The Finnish company Gradient produced a small OB "stand" for the '57s. It has four small size long throw speakers, passive crossover and some equalization (if I remember correctly). I've just seen it on photo. Anybody has more close experience with it?
I would even say an enclosure and accurate bass are mutually exclusive.
I am using a rebuild 'official' Gradient with the '63-s. It complements them well, both in form factor and in sound.
Jan
I can't help but be skeptical of new members like yourself... Anyway, you bring up a good point which is the issue of compressed or flat or greyscale sounding loud and complex music reproduced through Quads or other electrostatic speakers. Reminding me why I got rid of the Quads. I presume the limitation is the impractical amount of voltage needed to achieve proper low frequency excursion across a widened stator gap and using a fragile membrane when attempting to achieve midfield levels amplitudes below 100hz. Even a pair of servo driven Modified Acoustat 3s fail in this regard which are more dynamic though not nearly as nuanced as the Quad 57s. Perhaps efficiency can be improved with contemporary more conductive coating technology and or fully conductive membranes and such though a more practical approach for midfield listening is a 300hz+ electrostatic driver with conventional drivers handling bass and midbass. Quad 57s with a highpass crossover above ~200hz crossed to 12s or 15s would allow for better bass performance and presumably much higher spl capability.

--- Dataset content ---
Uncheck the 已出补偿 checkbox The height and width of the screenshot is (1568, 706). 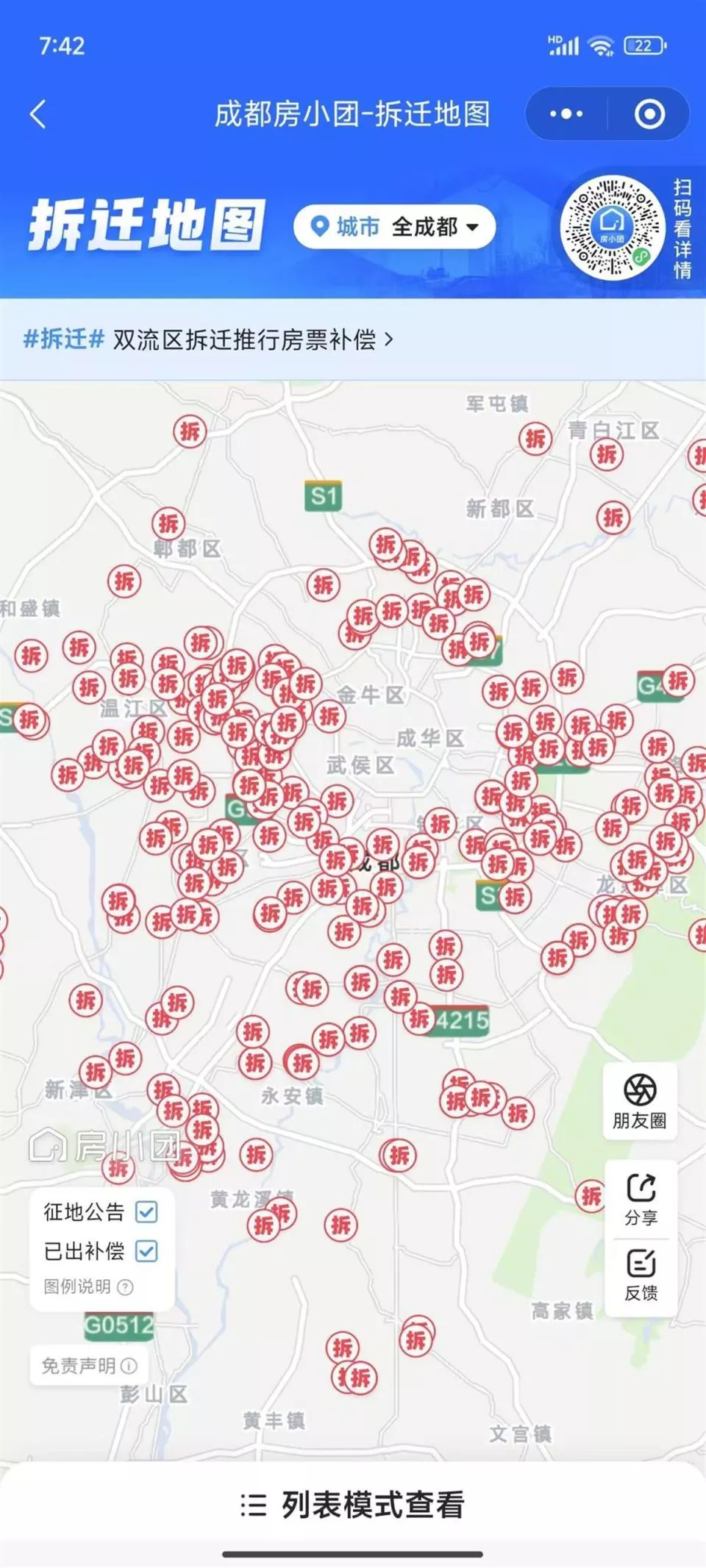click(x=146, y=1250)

--- Aim ---
Extend the forum thread on Quad electrostatic speakers and add-on bass units, picking up right after its final sentence.

--- Result below ---
The issue of observed compression and lack of dynamism is not inherent to electrostatic drivers by any means, contrary to what many state. The Stax headphones that I own driven by a mid tier solidstate amp are the most open, clear and dynamic listening experience that I've experienced. There is a volume limitation in this instance, which is indicated by mechanical failure noises when max excursion is exceeded. I never would listen at those levels regardless of whether or not they exceeded the capability of the driver.
No, not even perhaps, but quite definitely no! At the risk of upsetting you ... This is a naive, and maybe current assumption. In ESLs, increasing surface resistance of the coating only leads to more low frequency distortion, because of electrostatic load migration over time and related to the membrane-to-stator distance. A correct coating for best results would have to provide a surface resistance of some 50 MOhms ... 200 (500) MOhms. Varying these values does not change SPL at all, but the time it needs to fully load the membrane. The higher to value, the longer it takes for an ESL to be ready to reproduce sound. You may read more in depth by googleing the terms.
To expand a bit on that, we're talking about electrostatic speakers. Basically it's ideal if the charge on the membranes stays in place once charged. The coating is a compromise, you need some sort of conductance to spread the charge over the membrane but once charged, you would like the electrons to stay right where they are and not move about at all.
So far I don't know of any "electret" applications, I suppose if that would be feasible it would quite popular.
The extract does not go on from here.